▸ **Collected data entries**
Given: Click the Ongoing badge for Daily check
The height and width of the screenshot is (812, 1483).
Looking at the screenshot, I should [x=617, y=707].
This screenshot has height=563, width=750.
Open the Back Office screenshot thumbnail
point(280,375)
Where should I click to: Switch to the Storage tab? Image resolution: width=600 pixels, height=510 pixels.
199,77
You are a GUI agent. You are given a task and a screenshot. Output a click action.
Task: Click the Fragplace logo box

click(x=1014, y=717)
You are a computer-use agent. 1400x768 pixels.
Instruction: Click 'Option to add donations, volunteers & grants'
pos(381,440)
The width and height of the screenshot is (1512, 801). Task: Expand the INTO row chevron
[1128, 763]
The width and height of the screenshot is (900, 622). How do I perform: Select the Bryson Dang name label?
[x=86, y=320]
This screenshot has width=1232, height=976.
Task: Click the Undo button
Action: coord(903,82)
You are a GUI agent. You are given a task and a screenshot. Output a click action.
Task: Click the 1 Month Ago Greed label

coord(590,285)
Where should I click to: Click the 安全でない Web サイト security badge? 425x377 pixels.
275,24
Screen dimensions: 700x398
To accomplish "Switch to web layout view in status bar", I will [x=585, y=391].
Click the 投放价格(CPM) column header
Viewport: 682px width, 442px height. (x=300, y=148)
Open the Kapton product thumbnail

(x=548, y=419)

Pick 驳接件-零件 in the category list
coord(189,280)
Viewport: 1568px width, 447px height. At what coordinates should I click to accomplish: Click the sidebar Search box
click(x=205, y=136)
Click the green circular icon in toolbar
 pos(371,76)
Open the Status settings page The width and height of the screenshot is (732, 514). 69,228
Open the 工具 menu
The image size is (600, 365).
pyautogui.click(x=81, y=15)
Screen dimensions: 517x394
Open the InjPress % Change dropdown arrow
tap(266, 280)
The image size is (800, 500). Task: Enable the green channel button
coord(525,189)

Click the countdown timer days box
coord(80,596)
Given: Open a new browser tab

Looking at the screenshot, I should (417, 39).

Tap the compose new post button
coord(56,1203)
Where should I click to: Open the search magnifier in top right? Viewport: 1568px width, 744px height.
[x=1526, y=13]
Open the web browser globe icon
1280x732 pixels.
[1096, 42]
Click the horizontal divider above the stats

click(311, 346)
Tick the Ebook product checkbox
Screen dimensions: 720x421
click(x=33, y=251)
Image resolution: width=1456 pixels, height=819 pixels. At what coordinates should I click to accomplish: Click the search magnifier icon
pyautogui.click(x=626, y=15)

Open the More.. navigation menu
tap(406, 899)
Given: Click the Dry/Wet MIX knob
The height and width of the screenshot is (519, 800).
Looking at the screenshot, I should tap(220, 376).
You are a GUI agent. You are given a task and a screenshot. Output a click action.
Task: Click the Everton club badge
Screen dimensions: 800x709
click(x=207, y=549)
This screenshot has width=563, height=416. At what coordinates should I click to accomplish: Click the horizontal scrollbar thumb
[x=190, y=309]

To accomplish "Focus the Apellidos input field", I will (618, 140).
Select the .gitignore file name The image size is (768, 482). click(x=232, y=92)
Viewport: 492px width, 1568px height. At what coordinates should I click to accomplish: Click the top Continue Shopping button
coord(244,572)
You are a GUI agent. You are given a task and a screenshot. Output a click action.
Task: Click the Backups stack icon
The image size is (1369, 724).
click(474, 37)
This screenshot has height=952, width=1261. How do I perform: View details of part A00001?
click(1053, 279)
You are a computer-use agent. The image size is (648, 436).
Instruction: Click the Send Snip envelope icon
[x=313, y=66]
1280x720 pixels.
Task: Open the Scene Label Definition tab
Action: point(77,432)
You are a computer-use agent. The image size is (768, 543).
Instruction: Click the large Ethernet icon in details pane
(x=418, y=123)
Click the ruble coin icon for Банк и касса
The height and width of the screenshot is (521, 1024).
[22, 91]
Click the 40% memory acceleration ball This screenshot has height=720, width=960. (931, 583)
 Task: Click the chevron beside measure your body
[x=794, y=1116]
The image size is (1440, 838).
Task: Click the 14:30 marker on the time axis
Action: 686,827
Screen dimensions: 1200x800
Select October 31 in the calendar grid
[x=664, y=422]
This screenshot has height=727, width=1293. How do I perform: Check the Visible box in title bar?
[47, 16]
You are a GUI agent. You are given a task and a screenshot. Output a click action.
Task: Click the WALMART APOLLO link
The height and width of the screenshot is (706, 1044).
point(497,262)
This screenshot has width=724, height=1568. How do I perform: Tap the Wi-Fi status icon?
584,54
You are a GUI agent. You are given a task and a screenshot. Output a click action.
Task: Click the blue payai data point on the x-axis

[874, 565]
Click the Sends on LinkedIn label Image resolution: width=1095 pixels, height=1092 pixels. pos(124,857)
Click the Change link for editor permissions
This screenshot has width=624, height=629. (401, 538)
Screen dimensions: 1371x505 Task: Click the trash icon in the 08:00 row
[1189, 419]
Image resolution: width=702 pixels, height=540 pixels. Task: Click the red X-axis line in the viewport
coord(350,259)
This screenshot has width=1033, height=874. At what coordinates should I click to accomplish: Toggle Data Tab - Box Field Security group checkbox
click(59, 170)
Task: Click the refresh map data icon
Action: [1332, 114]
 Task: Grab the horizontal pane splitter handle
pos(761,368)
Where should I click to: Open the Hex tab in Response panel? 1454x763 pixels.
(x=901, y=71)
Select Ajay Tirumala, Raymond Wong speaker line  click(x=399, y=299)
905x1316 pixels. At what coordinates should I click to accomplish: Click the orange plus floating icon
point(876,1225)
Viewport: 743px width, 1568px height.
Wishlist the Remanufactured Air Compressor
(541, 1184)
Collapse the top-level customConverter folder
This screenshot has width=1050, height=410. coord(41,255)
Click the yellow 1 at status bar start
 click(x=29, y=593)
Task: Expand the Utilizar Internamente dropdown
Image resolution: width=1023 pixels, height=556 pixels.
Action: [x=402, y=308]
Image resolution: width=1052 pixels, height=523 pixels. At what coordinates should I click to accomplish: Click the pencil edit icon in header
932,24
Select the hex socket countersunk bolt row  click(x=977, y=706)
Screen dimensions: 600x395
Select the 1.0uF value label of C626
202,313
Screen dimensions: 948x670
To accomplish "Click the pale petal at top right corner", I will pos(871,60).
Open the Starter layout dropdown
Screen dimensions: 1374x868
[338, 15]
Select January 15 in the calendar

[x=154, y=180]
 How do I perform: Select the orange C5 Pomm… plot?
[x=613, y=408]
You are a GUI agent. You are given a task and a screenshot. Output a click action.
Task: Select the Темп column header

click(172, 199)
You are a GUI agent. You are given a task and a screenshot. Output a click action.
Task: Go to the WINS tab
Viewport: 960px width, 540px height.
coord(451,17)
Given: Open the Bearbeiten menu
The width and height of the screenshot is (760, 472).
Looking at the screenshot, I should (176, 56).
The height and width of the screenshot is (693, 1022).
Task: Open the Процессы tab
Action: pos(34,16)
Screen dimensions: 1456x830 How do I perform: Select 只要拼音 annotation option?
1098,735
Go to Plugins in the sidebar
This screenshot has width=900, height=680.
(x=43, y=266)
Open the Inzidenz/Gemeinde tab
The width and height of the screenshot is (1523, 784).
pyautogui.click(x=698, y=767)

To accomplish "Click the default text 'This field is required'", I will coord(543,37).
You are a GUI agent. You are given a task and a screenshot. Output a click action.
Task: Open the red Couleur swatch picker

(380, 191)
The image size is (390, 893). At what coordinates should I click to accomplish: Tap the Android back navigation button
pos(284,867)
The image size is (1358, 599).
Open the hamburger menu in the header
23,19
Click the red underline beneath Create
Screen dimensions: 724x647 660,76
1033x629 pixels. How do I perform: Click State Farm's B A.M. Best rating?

▸ **Brief**
Write the whole of the data out again exactly as it stands.

▸ **Output of the task**
Given: Click the Ongoing badge for Daily check
The height and width of the screenshot is (812, 1483).
Looking at the screenshot, I should [x=617, y=707].
This screenshot has height=563, width=750.
Open the Back Office screenshot thumbnail
point(280,375)
Where should I click to: Switch to the Storage tab? Image resolution: width=600 pixels, height=510 pixels.
199,77
You are a GUI agent. You are given a task and a screenshot. Output a click action.
Task: Click the Fragplace logo box

click(x=1014, y=717)
You are a computer-use agent. 1400x768 pixels.
Instruction: Click 'Option to add donations, volunteers & grants'
pos(381,440)
The width and height of the screenshot is (1512, 801). Task: Expand the INTO row chevron
[1128, 763]
The width and height of the screenshot is (900, 622). How do I perform: Select the Bryson Dang name label?
[x=86, y=320]
This screenshot has width=1232, height=976.
Task: Click the Undo button
Action: coord(903,82)
You are a GUI agent. You are given a task and a screenshot. Output a click action.
Task: Click the 1 Month Ago Greed label

coord(590,285)
Where should I click to: Click the 安全でない Web サイト security badge? 425x377 pixels.
275,24
Screen dimensions: 700x398
To accomplish "Switch to web layout view in status bar", I will [x=585, y=391].
Click the 投放价格(CPM) column header
Viewport: 682px width, 442px height. (x=300, y=148)
Open the Kapton product thumbnail

(x=548, y=419)

Pick 驳接件-零件 in the category list
coord(189,280)
Viewport: 1568px width, 447px height. At what coordinates should I click to accomplish: Click the sidebar Search box
click(x=205, y=136)
Click the green circular icon in toolbar
 pos(371,76)
Open the Status settings page The width and height of the screenshot is (732, 514). 69,228
Open the 工具 menu
The image size is (600, 365).
pyautogui.click(x=81, y=15)
Screen dimensions: 517x394
Open the InjPress % Change dropdown arrow
tap(266, 280)
The image size is (800, 500). Task: Enable the green channel button
coord(525,189)

Click the countdown timer days box
coord(80,596)
Given: Open a new browser tab

Looking at the screenshot, I should (417, 39).

Tap the compose new post button
coord(56,1203)
Where should I click to: Open the search magnifier in top right? Viewport: 1568px width, 744px height.
[x=1526, y=13]
Open the web browser globe icon
1280x732 pixels.
[1096, 42]
Click the horizontal divider above the stats

click(311, 346)
Tick the Ebook product checkbox
Screen dimensions: 720x421
click(x=33, y=251)
Image resolution: width=1456 pixels, height=819 pixels. At what coordinates should I click to accomplish: Click the search magnifier icon
pyautogui.click(x=626, y=15)

Open the More.. navigation menu
tap(406, 899)
Given: Click the Dry/Wet MIX knob
The height and width of the screenshot is (519, 800).
Looking at the screenshot, I should tap(220, 376).
You are a GUI agent. You are given a task and a screenshot. Output a click action.
Task: Click the Everton club badge
Screen dimensions: 800x709
click(x=207, y=549)
This screenshot has width=563, height=416. At what coordinates should I click to accomplish: Click the horizontal scrollbar thumb
[x=190, y=309]

To accomplish "Focus the Apellidos input field", I will (618, 140).
Select the .gitignore file name The image size is (768, 482). click(x=232, y=92)
Viewport: 492px width, 1568px height. At what coordinates should I click to accomplish: Click the top Continue Shopping button
coord(244,572)
You are a GUI agent. You are given a task and a screenshot. Output a click action.
Task: Click the Backups stack icon
The image size is (1369, 724).
click(474, 37)
This screenshot has height=952, width=1261. How do I perform: View details of part A00001?
click(1053, 279)
You are a computer-use agent. The image size is (648, 436).
Instruction: Click the Send Snip envelope icon
[x=313, y=66]
1280x720 pixels.
Task: Open the Scene Label Definition tab
Action: point(77,432)
You are a computer-use agent. The image size is (768, 543).
Instruction: Click the large Ethernet icon in details pane
(x=418, y=123)
Click the ruble coin icon for Банк и касса
The height and width of the screenshot is (521, 1024).
[22, 91]
Click the 40% memory acceleration ball This screenshot has height=720, width=960. (931, 583)
 Task: Click the chevron beside measure your body
[x=794, y=1116]
The image size is (1440, 838).
Task: Click the 14:30 marker on the time axis
Action: 686,827
Screen dimensions: 1200x800
Select October 31 in the calendar grid
[x=664, y=422]
This screenshot has height=727, width=1293. How do I perform: Check the Visible box in title bar?
[47, 16]
You are a GUI agent. You are given a task and a screenshot. Output a click action.
Task: Click the WALMART APOLLO link
The height and width of the screenshot is (706, 1044).
point(497,262)
This screenshot has width=724, height=1568. How do I perform: Tap the Wi-Fi status icon?
584,54
You are a GUI agent. You are given a task and a screenshot. Output a click action.
Task: Click the blue payai data point on the x-axis

[874, 565]
Click the Sends on LinkedIn label Image resolution: width=1095 pixels, height=1092 pixels. pos(124,857)
Click the Change link for editor permissions
This screenshot has width=624, height=629. (401, 538)
Screen dimensions: 1371x505 Task: Click the trash icon in the 08:00 row
[1189, 419]
Image resolution: width=702 pixels, height=540 pixels. Task: Click the red X-axis line in the viewport
coord(350,259)
This screenshot has width=1033, height=874. At what coordinates should I click to accomplish: Toggle Data Tab - Box Field Security group checkbox
click(59, 170)
Task: Click the refresh map data icon
Action: [1332, 114]
 Task: Grab the horizontal pane splitter handle
pos(761,368)
Where should I click to: Open the Hex tab in Response panel? 1454x763 pixels.
(x=901, y=71)
Select Ajay Tirumala, Raymond Wong speaker line  click(x=399, y=299)
905x1316 pixels. At what coordinates should I click to accomplish: Click the orange plus floating icon
point(876,1225)
Viewport: 743px width, 1568px height.
Wishlist the Remanufactured Air Compressor
(541, 1184)
Collapse the top-level customConverter folder
This screenshot has width=1050, height=410. coord(41,255)
Click the yellow 1 at status bar start
 click(x=29, y=593)
Task: Expand the Utilizar Internamente dropdown
Image resolution: width=1023 pixels, height=556 pixels.
Action: [x=402, y=308]
Image resolution: width=1052 pixels, height=523 pixels. At what coordinates should I click to accomplish: Click the pencil edit icon in header
932,24
Select the hex socket countersunk bolt row  click(x=977, y=706)
Screen dimensions: 600x395
Select the 1.0uF value label of C626
202,313
Screen dimensions: 948x670
To accomplish "Click the pale petal at top right corner", I will pos(871,60).
Open the Starter layout dropdown
Screen dimensions: 1374x868
[338, 15]
Select January 15 in the calendar

[x=154, y=180]
 How do I perform: Select the orange C5 Pomm… plot?
[x=613, y=408]
You are a GUI agent. You are given a task and a screenshot. Output a click action.
Task: Select the Темп column header

click(172, 199)
You are a GUI agent. You are given a task and a screenshot. Output a click action.
Task: Go to the WINS tab
Viewport: 960px width, 540px height.
coord(451,17)
Given: Open the Bearbeiten menu
The width and height of the screenshot is (760, 472).
Looking at the screenshot, I should (176, 56).
The height and width of the screenshot is (693, 1022).
Task: Open the Процессы tab
Action: pos(34,16)
Screen dimensions: 1456x830 How do I perform: Select 只要拼音 annotation option?
1098,735
Go to Plugins in the sidebar
This screenshot has width=900, height=680.
(x=43, y=266)
Open the Inzidenz/Gemeinde tab
The width and height of the screenshot is (1523, 784).
pyautogui.click(x=698, y=767)

To accomplish "Click the default text 'This field is required'", I will coord(543,37).
You are a GUI agent. You are given a task and a screenshot. Output a click action.
Task: Open the red Couleur swatch picker

(380, 191)
The image size is (390, 893). At what coordinates should I click to accomplish: Tap the Android back navigation button
pos(284,867)
The image size is (1358, 599).
Open the hamburger menu in the header
23,19
Click the red underline beneath Create
Screen dimensions: 724x647 660,76
1033x629 pixels. How do I perform: Click State Farm's B A.M. Best rating?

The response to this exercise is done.